Data Catalog is a metadata management service that helps data consumers discover data and improve governance in the Oracle ecosystem.
With OCI
Data Catalog, data analysts, data scientists, data engineers, and data stewards have a single self-service environment to discover the data that's available in the cloud sources. Data Catalog helps data providers create a data dictionary comprising of technical and business metadata. Data consumers can easily assess the suitability of data for analytics and data science projects.
Data Catalog Key Capabilities
Harvest technical metadata from a wide range of supported data sources that are
accessible using public or private IPs.
Create and manage a common enterprise vocabulary with a business glossary. Build a
hierarchy of categories, subcategories, and terms with detailed rich text
descriptions.
Enrich the harvested technical metadata with annotations by linking data entities and attributes to the business terms, user-defined properties, or adding free-form tags.

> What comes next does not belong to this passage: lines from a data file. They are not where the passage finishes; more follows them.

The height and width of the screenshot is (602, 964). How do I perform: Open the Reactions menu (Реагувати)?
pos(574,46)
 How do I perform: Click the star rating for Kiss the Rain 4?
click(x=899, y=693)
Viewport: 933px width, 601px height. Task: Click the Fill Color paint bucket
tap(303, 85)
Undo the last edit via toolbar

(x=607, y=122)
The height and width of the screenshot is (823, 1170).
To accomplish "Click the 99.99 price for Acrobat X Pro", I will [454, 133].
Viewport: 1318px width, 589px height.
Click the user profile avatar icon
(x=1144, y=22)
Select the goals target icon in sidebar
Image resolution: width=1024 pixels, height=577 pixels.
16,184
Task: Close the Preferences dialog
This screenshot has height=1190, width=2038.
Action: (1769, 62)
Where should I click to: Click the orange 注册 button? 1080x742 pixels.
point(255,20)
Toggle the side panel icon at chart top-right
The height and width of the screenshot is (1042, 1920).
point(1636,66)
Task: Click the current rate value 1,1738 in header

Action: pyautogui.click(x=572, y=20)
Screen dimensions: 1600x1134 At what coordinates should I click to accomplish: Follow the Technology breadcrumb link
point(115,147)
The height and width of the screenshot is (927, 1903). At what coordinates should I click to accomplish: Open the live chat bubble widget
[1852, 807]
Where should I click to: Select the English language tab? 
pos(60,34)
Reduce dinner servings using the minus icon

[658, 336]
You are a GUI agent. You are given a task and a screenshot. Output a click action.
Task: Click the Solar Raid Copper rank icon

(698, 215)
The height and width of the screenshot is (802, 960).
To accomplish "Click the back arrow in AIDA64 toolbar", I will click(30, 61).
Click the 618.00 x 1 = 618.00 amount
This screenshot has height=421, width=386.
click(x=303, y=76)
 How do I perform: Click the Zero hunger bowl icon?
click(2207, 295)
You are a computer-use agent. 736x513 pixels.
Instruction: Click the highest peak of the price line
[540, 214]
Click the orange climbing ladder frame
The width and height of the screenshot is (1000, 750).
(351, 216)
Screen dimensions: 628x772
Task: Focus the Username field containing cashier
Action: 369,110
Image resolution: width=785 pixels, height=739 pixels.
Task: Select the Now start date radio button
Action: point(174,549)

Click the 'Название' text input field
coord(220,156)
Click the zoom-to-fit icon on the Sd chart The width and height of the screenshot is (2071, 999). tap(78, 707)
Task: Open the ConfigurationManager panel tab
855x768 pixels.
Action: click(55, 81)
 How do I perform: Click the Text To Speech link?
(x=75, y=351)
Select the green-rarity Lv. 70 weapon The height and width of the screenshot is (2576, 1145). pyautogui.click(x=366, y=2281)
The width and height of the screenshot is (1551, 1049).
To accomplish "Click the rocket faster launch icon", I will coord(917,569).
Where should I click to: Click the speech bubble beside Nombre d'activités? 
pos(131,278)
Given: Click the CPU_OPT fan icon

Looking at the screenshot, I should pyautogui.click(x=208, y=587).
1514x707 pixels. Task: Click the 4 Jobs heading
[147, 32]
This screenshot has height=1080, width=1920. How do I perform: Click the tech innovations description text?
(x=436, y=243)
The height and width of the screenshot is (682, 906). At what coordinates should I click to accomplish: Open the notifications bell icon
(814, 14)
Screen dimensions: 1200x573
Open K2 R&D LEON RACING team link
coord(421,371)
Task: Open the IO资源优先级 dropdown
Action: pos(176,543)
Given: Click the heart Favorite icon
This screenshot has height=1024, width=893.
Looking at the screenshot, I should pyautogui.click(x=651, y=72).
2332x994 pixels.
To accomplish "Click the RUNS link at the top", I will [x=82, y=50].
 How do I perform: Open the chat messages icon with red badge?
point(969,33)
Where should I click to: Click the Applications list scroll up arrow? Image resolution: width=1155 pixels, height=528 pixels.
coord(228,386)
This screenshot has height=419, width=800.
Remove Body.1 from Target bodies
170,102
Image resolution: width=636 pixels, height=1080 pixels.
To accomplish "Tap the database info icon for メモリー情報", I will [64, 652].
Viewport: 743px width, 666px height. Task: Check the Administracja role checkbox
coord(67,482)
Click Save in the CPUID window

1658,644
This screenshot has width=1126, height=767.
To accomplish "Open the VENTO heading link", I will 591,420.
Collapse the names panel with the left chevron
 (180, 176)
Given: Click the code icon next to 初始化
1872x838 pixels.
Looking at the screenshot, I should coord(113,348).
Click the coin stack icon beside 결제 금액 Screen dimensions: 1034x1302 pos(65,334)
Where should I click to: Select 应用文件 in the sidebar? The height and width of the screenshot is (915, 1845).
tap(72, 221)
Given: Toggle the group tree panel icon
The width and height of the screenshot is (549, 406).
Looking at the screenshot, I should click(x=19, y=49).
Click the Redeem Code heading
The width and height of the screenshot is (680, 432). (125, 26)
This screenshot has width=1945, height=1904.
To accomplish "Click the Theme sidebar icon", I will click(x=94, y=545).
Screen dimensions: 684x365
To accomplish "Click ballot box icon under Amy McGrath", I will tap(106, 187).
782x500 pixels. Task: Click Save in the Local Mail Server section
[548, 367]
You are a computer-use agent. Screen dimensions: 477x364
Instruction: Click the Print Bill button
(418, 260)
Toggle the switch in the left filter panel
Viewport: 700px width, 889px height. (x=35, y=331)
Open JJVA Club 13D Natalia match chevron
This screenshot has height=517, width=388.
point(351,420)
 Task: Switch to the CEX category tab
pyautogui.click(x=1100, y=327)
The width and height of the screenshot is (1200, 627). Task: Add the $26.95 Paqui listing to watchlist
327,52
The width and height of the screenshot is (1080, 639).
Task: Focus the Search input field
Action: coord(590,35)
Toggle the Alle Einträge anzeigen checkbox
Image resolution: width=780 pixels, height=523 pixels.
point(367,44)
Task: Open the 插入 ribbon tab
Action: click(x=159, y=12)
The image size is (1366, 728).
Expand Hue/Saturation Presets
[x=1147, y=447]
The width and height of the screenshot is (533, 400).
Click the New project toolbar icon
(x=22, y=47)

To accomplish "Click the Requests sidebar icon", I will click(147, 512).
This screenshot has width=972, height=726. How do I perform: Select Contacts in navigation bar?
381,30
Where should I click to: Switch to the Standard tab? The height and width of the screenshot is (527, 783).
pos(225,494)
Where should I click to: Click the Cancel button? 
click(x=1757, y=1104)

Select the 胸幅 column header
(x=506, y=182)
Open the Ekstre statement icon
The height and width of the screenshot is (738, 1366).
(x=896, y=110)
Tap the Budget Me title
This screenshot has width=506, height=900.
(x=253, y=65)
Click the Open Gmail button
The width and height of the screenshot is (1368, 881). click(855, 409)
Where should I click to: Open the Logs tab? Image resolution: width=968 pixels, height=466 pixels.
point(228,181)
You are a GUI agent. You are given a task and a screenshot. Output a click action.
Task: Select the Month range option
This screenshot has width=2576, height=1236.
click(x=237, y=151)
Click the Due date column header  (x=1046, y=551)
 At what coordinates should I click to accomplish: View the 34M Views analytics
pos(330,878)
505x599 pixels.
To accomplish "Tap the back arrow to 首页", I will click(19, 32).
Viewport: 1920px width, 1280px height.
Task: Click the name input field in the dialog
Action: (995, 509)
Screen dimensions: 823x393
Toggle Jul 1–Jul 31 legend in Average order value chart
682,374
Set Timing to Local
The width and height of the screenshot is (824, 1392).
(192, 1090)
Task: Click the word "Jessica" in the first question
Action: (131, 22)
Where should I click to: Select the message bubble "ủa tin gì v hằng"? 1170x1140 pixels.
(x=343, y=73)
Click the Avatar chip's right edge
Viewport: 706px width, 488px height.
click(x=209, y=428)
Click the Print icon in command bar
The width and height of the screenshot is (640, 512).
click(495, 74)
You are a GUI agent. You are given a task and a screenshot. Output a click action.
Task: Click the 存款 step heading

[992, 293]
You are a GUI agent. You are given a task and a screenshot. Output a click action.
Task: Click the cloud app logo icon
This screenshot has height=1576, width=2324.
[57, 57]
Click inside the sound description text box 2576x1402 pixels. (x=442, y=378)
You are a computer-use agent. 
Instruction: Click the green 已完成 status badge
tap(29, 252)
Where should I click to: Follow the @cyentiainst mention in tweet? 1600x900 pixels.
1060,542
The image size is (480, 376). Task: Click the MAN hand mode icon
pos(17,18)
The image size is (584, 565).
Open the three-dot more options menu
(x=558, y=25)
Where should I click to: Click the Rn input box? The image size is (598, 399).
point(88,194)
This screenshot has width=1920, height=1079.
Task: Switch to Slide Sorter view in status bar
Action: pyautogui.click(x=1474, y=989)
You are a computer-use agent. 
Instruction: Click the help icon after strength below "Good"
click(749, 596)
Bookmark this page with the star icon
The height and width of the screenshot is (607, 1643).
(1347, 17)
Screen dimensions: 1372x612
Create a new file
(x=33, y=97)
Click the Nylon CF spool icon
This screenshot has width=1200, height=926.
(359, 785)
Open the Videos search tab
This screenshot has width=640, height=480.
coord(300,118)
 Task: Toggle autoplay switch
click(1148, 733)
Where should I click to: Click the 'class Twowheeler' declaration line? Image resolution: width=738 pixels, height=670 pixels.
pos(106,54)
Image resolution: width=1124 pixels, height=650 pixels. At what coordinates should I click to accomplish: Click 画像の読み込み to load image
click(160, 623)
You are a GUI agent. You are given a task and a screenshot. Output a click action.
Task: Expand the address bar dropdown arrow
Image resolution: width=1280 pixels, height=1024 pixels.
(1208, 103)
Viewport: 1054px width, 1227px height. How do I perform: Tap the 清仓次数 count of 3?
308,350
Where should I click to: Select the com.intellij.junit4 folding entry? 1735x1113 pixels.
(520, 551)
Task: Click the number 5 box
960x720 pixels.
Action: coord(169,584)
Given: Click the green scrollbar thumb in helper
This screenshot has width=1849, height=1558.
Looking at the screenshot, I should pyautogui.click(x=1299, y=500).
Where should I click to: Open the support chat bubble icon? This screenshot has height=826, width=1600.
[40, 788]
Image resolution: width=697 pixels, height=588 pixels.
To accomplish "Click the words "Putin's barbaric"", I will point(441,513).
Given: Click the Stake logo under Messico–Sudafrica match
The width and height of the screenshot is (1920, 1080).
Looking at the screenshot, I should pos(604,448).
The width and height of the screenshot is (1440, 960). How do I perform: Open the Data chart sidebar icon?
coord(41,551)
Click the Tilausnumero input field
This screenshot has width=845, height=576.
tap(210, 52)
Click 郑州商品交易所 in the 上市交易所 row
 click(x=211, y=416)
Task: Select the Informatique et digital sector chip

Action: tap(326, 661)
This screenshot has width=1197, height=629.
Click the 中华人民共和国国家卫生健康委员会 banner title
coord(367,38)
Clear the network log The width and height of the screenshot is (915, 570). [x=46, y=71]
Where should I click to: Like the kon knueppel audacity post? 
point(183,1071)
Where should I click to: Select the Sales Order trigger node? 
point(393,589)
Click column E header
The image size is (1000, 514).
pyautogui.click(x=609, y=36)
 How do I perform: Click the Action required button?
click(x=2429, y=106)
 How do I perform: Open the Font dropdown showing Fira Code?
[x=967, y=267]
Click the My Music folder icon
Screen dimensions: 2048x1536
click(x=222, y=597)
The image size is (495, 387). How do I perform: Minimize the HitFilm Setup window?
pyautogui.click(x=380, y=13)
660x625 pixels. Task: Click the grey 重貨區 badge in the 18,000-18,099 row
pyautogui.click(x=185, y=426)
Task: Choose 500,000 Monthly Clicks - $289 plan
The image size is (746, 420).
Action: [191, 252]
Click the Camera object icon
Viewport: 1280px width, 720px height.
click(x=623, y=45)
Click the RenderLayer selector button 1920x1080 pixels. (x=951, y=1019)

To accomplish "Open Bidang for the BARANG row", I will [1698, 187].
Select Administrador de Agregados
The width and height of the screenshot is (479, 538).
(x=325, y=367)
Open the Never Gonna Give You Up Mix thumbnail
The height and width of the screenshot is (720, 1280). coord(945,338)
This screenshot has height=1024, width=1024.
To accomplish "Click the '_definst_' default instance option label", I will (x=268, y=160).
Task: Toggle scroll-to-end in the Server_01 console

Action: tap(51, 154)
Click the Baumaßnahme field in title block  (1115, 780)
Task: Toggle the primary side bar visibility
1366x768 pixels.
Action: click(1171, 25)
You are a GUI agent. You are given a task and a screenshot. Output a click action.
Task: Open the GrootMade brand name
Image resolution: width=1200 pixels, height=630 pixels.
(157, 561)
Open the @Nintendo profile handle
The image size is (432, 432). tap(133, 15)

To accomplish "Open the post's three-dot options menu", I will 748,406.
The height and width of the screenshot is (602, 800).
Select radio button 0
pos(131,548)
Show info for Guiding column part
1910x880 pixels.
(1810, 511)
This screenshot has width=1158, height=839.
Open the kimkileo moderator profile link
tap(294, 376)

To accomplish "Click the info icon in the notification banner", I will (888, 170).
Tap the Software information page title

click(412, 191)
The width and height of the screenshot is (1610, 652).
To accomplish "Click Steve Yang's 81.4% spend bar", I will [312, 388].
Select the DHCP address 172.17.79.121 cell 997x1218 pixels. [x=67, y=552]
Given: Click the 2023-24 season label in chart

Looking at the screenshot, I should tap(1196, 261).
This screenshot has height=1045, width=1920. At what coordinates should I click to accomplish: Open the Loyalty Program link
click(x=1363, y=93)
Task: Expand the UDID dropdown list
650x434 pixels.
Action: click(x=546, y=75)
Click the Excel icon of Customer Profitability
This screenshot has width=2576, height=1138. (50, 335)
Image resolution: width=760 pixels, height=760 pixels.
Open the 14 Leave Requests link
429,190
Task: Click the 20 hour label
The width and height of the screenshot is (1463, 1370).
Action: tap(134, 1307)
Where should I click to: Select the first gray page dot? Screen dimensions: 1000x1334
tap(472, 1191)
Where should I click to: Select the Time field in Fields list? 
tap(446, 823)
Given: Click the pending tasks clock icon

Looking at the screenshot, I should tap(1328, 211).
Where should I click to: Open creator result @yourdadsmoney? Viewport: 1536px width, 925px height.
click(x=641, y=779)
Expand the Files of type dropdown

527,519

Find the information you need by exploring the data assets, browsing the data
catalog, or using the quick search bar.
Automate and manage harvesting jobs using schedules.
Integrate the enterprise class capabilities of your data catalog with other
applications using REST APIs and SDKs.
An understanding of the following concepts is essential for using Data Catalog.
Data Asset
Represents a data source, such as a database, an object store, a file or
document store, a message queue, or an application.
Connection
Includes necessary details to establish a connection to a data source. A
connection is always associated to one data asset. A data asset can have more
than one connection.
Connection Type
Defines the different set of properties available in a connection to connect to
a data asset.
Harvest
Process that extracts technical metadata from your connected data sources into
your data catalog repository.
Object
An object in the Data Catalog refers to any object that's managed in your data catalog such as data assets, data entities, attributes, glossaries, and terms.
Data Object
A data object in Data Catalog refers to data assets and data entities.
Data Entity
A data entity is a collection of data such as a database table or view, or a
single logical file. Typically, a data entity has many attributes that describe
its data.
Filename Pattern
A filename pattern is a regular expression that's created to group multiple Object Storage files into a logical data entity.
Logical Data Entity
A logical data entity is a group of Object Storage files that are derived by creating and assigning filename patterns to a data asset.
Attribute
An attribute describes a data item with a name and data type. For example, a
column in a table or a field in a file.
Custom Property
Custom property is created to enrich data catalog objects with business
context.
Glossary
A glossary is a collection of business concepts in your company. Glossary
constitutes of categories and business terms.
Category
A category is created in a glossary to group logically related business terms.
You can create a category within a category to group your terms.
Term
Terms are the actual definitions of business concepts as agreed upon by
different business stakeholders in your company. You use terms to organize your
data entities and attributes.
Data Catalog Tag
Tags are free-form labels or keywords you create to logically identify data objects. Tags help in metadata classification and discovery. You create tags for data assets, data entities, and attributes. Using tags, you can search for all data objects tagged with a specific tag name.
Job
A task that runs the harvest process. A job can be created and run immediately,
scheduled to run at a specified frequency, or created and run when needed.
Schedule
An automated job that can run hourly, daily, weekly, or monthly.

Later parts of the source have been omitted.